A pesca artesanal é uma atividade tradicional na região e envolve mais de 1,4 mil pessoas em comunidades como Colônia Z3, Pontal da Barra, Ponte São Gonçalo, Doquinhas, Balsa e Vila da Palha. O trabalho é realizado com redes de pesca e embarcações simples, como canoas e pequenos barcos, sendo a safra do camarão uma das principais fontes de renda dessas famílias.

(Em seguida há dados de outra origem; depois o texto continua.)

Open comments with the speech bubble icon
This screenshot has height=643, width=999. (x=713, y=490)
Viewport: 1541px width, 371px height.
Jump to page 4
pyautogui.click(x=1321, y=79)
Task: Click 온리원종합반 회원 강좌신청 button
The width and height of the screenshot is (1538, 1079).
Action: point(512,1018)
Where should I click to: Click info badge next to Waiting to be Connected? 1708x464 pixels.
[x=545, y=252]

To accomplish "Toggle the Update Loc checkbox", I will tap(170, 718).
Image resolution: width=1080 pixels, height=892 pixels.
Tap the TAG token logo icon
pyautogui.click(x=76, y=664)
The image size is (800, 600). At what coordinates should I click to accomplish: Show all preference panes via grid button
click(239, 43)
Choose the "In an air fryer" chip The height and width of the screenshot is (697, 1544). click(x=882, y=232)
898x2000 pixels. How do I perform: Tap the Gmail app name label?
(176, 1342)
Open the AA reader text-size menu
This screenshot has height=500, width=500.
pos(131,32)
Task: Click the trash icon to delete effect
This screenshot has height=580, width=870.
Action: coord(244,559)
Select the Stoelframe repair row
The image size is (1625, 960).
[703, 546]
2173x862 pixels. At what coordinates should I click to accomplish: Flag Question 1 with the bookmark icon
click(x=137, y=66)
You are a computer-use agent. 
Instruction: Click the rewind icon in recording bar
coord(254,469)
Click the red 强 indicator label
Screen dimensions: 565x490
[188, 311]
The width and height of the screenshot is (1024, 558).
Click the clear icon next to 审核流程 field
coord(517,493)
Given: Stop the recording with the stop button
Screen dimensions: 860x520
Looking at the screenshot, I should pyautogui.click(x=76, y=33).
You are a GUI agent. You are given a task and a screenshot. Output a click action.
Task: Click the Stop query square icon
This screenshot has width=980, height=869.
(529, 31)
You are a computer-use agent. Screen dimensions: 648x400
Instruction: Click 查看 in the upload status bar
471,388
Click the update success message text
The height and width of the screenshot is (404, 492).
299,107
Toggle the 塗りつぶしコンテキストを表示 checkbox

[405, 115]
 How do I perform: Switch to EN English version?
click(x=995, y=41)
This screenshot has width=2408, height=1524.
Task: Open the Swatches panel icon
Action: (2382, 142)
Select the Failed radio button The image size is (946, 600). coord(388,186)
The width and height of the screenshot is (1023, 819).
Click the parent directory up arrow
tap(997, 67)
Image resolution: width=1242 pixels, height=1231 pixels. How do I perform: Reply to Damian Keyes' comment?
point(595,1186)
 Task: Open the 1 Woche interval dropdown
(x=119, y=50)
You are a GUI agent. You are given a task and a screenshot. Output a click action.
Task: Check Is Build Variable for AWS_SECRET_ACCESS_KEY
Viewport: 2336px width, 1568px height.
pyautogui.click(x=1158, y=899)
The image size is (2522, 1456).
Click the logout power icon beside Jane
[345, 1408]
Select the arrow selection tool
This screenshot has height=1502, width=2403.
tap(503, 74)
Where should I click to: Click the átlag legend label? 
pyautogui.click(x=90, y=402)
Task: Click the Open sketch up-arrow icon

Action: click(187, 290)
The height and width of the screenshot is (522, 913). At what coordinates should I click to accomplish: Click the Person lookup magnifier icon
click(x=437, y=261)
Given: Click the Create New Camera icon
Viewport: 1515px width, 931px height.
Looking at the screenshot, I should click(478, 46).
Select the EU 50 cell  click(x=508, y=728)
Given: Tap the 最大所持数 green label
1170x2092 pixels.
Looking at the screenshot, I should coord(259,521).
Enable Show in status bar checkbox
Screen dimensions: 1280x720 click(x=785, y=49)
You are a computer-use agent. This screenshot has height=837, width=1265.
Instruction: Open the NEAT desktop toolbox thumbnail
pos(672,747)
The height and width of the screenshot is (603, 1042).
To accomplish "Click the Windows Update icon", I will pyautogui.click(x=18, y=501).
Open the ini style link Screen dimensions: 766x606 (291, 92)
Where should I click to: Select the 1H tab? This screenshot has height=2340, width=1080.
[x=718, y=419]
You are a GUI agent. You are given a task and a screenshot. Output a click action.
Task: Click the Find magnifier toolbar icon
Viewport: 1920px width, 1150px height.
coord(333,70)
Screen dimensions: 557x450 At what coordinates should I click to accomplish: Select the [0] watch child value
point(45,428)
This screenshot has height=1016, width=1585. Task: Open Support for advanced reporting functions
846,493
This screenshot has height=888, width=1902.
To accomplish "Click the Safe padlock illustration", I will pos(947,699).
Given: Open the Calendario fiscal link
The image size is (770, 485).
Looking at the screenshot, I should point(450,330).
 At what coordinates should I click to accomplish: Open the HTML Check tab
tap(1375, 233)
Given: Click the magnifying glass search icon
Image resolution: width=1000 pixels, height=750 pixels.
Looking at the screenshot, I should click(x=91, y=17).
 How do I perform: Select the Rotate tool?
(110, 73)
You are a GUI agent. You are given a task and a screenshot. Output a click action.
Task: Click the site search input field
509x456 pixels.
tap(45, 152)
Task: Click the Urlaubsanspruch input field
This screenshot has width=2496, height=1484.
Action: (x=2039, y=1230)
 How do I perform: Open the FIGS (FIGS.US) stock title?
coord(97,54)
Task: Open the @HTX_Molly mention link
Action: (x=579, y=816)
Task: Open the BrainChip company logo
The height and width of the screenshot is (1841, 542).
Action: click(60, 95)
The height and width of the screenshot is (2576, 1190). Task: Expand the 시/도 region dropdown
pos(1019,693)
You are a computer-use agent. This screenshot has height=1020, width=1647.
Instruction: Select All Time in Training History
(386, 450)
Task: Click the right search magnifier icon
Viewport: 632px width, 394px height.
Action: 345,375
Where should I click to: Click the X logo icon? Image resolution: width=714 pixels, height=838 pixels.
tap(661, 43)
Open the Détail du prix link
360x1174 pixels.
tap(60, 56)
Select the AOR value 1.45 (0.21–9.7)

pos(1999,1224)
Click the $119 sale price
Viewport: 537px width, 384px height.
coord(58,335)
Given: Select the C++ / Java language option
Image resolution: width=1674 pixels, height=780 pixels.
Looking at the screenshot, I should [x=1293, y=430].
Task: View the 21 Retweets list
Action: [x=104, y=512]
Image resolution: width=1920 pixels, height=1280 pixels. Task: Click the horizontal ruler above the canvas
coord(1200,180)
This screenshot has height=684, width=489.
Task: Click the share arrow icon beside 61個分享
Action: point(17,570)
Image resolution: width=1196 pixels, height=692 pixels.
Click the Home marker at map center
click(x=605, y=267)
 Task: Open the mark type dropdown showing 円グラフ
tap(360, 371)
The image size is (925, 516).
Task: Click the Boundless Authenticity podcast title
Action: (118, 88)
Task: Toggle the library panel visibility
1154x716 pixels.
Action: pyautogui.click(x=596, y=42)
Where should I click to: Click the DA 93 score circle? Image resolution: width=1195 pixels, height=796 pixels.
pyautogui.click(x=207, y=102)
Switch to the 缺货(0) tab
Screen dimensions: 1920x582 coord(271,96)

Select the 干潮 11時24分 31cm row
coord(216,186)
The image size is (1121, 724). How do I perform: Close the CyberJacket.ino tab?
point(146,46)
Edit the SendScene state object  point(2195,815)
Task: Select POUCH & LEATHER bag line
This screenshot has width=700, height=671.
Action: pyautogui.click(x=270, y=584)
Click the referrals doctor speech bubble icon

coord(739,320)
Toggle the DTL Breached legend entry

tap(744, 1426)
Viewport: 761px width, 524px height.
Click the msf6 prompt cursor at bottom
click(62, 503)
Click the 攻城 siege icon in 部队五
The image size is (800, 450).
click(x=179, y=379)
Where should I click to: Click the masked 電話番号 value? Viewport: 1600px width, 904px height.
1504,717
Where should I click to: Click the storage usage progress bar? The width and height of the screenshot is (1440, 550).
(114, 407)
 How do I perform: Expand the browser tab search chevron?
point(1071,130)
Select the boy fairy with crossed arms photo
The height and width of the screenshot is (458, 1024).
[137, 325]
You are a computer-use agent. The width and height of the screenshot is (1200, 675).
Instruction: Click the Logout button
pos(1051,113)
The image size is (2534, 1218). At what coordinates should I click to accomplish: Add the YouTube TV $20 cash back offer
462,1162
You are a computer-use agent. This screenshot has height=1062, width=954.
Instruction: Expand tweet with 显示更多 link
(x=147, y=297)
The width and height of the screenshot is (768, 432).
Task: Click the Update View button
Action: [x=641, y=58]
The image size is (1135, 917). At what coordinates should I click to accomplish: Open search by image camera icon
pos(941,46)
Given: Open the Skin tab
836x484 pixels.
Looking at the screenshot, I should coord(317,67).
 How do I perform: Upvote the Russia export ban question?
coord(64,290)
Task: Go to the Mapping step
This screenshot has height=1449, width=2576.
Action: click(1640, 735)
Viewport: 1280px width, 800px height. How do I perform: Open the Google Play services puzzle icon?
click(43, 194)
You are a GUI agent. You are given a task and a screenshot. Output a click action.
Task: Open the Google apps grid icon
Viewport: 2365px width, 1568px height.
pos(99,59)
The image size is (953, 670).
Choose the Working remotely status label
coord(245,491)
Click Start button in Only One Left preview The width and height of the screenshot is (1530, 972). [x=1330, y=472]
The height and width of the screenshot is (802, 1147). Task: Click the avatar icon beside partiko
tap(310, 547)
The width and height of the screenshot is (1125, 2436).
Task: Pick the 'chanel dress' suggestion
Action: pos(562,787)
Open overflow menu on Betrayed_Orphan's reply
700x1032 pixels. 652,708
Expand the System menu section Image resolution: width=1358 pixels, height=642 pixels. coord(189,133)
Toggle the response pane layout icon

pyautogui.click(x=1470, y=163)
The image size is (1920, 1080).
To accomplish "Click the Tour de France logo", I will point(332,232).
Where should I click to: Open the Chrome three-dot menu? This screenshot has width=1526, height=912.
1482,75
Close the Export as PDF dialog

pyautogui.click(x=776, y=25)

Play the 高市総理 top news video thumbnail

Assim como outras espécies capturadas na região — entre elas tainha, corvina, linguado e traíra — o camarão possui período de defeso, regulamentado pelo Ibama. A medida tem como objetivo garantir a reprodução e o crescimento da espécie, mas fatores climáticos desfavoráveis vêm dificultando a recuperação do estoque.
De acordo com representantes do setor pesqueiro, a combinação entre clima instável e condições inadequadas da lagoa reduz as chances de uma safra positiva neste ano, aumentando a preocupação das comunidades que dependem diretamente da pesca artesanal.